◆ EXERCISE DIRECTIONS
Everything below from the line with "Given: Uncheck the vRouter row checkbox" to the last line, both included, is to be written out exactly, with nothing added.

◆ STORED DATA
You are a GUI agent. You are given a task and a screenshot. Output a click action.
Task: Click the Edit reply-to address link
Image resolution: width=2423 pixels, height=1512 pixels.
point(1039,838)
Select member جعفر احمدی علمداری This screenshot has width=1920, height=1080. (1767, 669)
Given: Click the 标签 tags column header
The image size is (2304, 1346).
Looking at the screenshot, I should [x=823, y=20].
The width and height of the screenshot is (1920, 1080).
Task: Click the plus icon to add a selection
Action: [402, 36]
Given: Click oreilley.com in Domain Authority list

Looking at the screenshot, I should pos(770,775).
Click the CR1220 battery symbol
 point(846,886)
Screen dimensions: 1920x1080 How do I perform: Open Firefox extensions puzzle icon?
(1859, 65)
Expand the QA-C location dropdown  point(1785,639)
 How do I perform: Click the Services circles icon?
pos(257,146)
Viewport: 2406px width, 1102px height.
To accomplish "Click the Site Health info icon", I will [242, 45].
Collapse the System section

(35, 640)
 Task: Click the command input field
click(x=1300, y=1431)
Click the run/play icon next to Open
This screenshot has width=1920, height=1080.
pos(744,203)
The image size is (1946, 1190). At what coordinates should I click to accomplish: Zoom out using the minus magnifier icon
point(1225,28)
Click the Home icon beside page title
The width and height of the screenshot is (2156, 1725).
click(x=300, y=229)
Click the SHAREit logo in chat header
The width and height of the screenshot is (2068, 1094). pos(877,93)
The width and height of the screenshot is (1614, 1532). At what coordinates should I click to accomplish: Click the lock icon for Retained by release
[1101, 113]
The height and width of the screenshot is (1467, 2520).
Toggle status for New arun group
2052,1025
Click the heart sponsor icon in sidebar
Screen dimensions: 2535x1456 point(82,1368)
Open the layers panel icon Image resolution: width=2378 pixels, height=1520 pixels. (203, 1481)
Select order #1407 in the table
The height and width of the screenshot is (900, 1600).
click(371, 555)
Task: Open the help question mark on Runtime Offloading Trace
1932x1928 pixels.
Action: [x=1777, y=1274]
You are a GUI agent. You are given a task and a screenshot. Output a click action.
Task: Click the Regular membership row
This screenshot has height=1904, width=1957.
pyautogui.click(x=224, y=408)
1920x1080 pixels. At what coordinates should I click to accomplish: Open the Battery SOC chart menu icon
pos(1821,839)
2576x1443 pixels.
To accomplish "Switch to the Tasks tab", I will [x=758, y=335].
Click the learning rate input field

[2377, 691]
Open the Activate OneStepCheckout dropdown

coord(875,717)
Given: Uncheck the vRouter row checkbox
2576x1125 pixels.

◆ THE COMPLETED TASK
Given: Uncheck the vRouter row checkbox
2576x1125 pixels.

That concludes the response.